Since the probe-side scan operators are running concurrently with the build-side collection, we don’t block the first probe-side splits - but allow them to be processed while dynamic filters collection is in progress.

The lookup-join operator is not changed, but the optimization above allows it to process much less probe-side rows, while keeping the result the same.

Benchmarks

We ran TPC-DS queries on i3.metal 3-node Varada cluster using TPC-DS scale 1000 data. The following queries benefit the most for our dynamic filtering implementation (measuring the elapsed time in seconds).

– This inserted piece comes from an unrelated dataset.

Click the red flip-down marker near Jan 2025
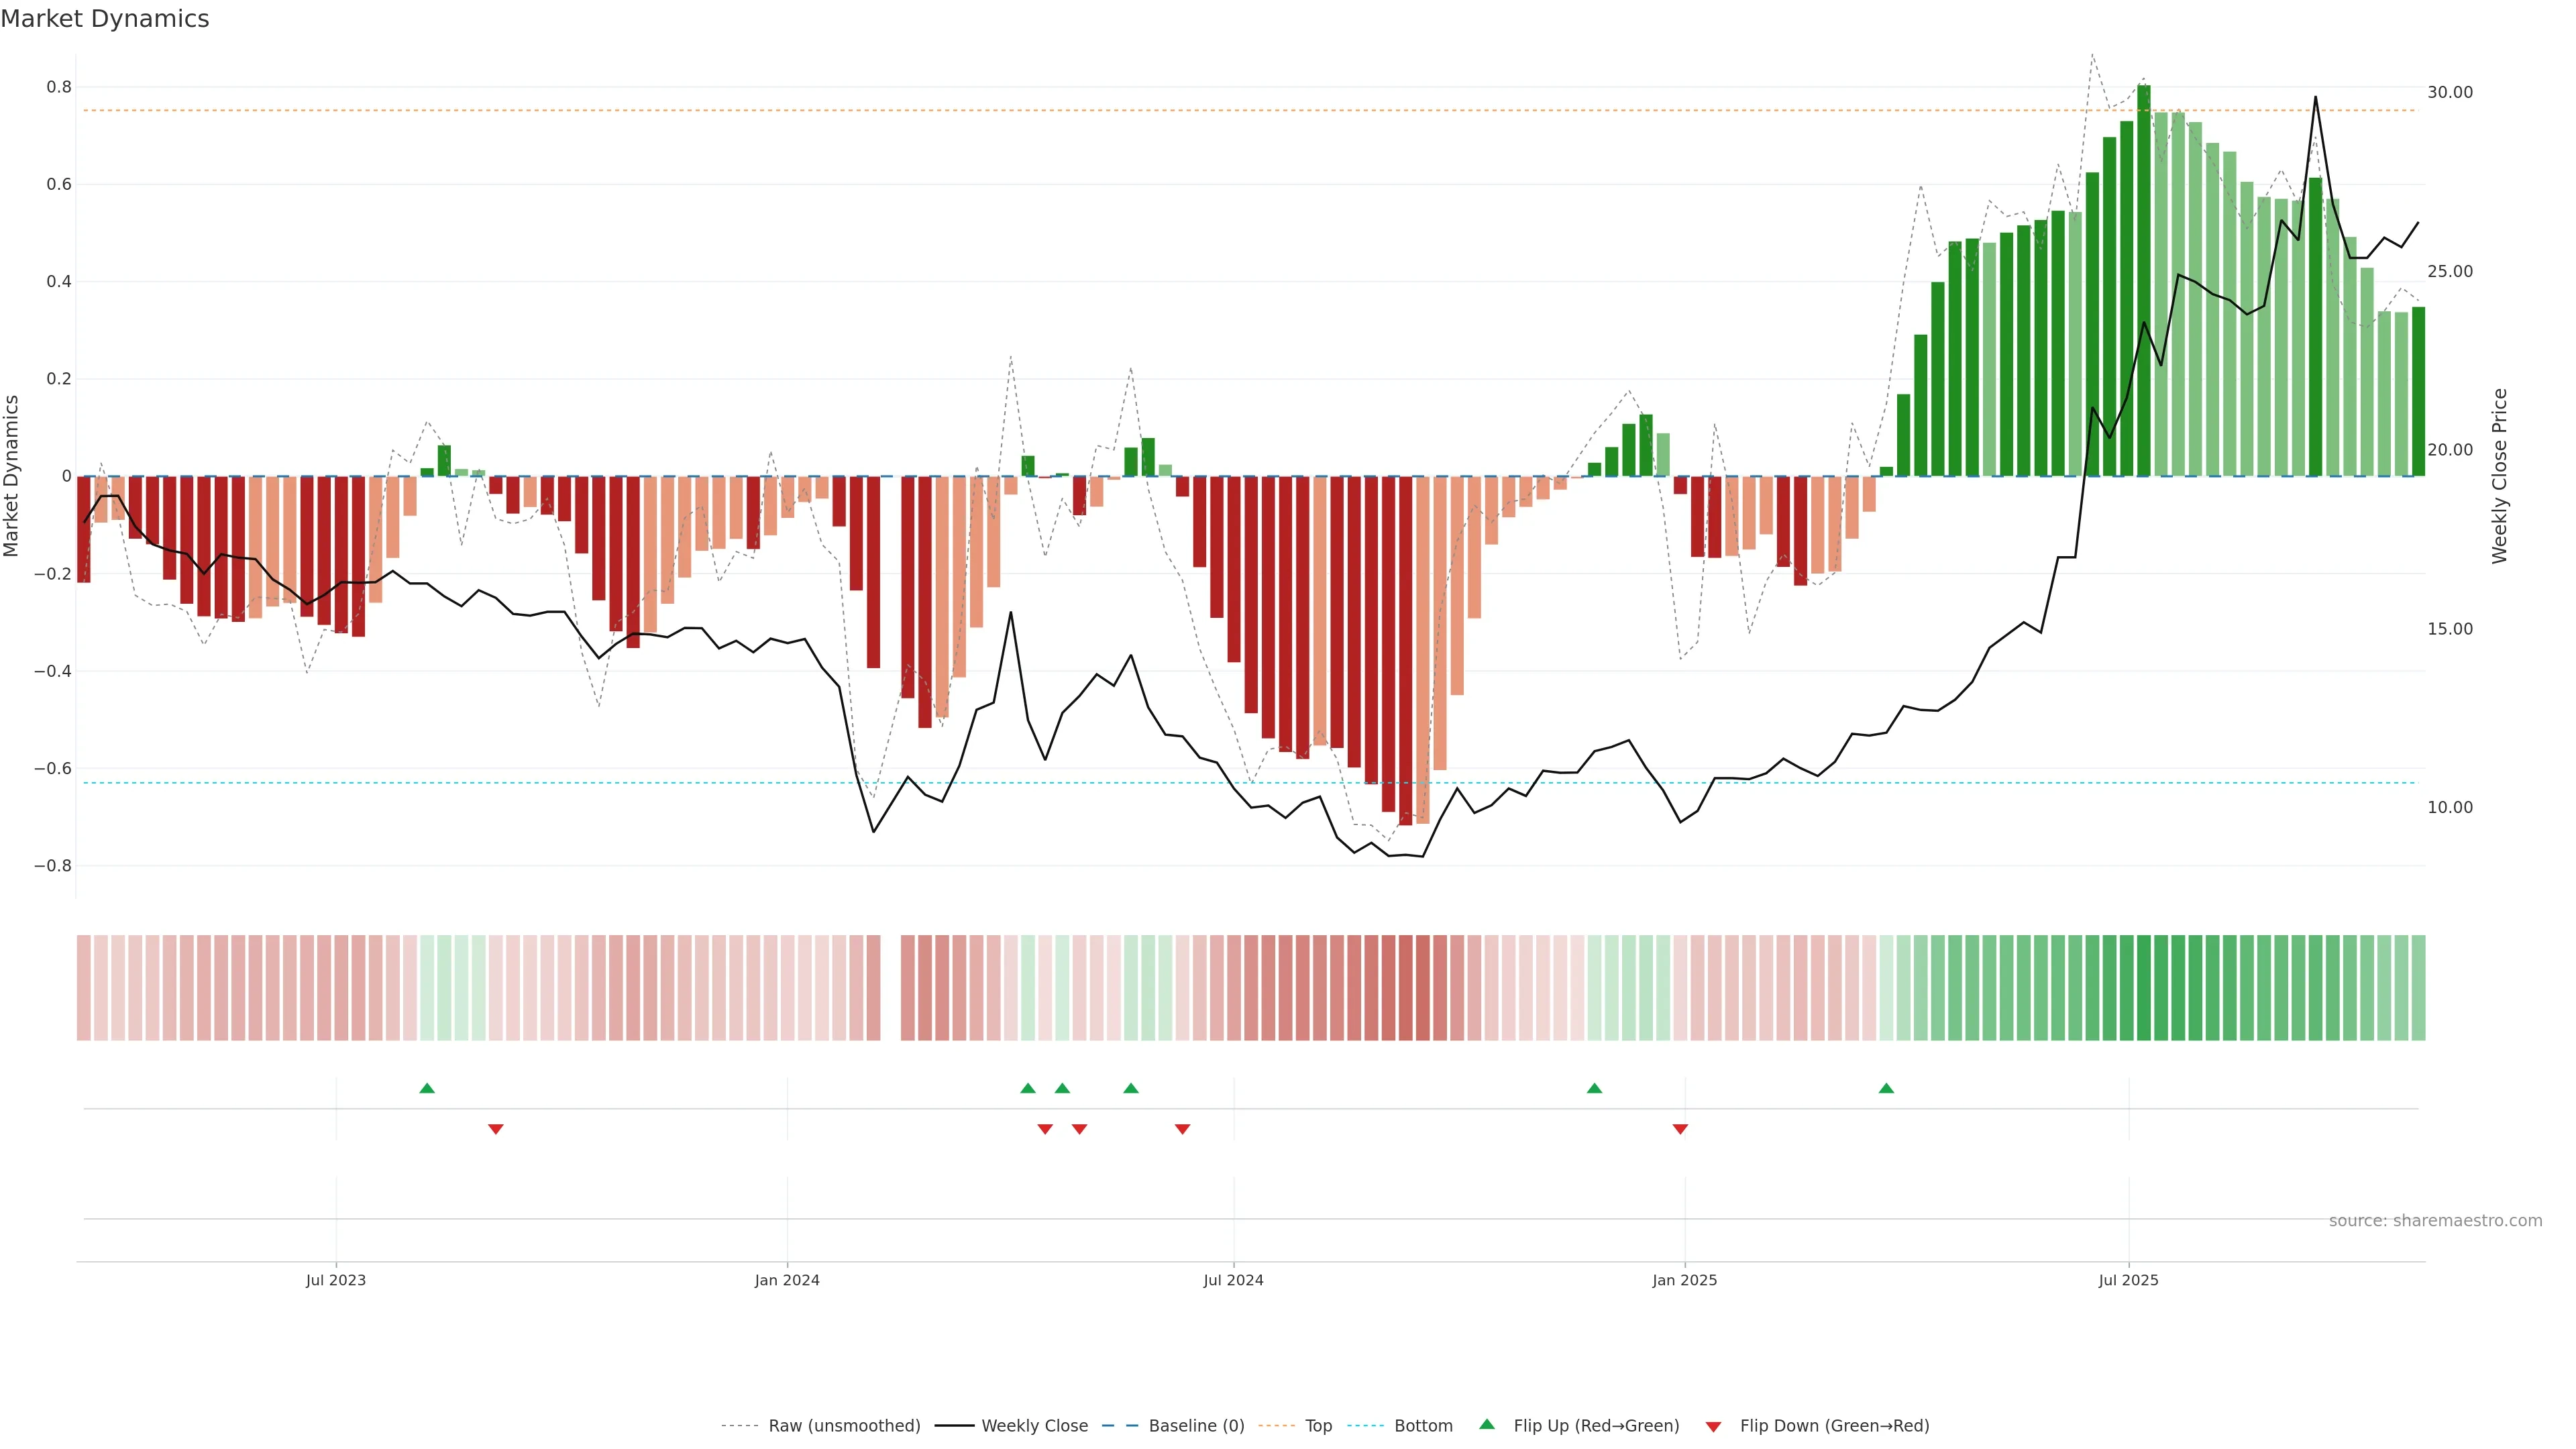This screenshot has height=1449, width=2576. [x=1680, y=1129]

Query Dynamic filtering & CBO Only CBO No CBO
q10 2.5 8.9 10.0
q20 3.9 12.6 26.7
q31 6.5 34.8 41.5
q32 6.9 23.0 29.7
q34 3.1 11.4 14.1
q69 2.7 8.9 9.9
q71 9.9 91.8 107.4
q77 3.5 17.9 18.1
q96 1.9 8.0 10.2
q98 5.8 26.5 57.1

For example, running the TPC-DS q71 query results in ~9x performance improvement:

Dynamic filtering Enabled Disabled
Elapsed (sec) 10 92
CPU (min) 14 127
Data read (GB) 11 112

Discussion

These queries are joining large fact “sales” tables with much smaller and filtered dimension tables (e.g. “items”, “customers”, “stores”) - resulting in significant optimization by using dynamic filtering.

Note that we rely on the fact that our connector allows efficient run-time filtering of the build-side table, by using an inline index for every column for each split.

We also rely on the CBO and statistics’ estimation to correctly convert join distribution type to “broadcast” join. Since current statistics’ estimation doesn’t support all query plans, this optimization cannot be currently applied for some types of aggregations (e.g. TPC-DS q19 query).

In addition, our current dynamic filtering doesn’t support multiple join operators in the same stage, so there are some TPC-DS queries (e.g. q13) that may be optimized further.

Future work

The implementation above is currently in the process of being reviewed and will be available in a release soon. In addition, we intend to improve the existing implementation to resolve the limitations described above, and to support more join patterns.

  1. Initially we had experimented with adding Index Join support to our connector, but since it requires a global index and efficient lookups for high performance, we switched to the dynamic filtering approach.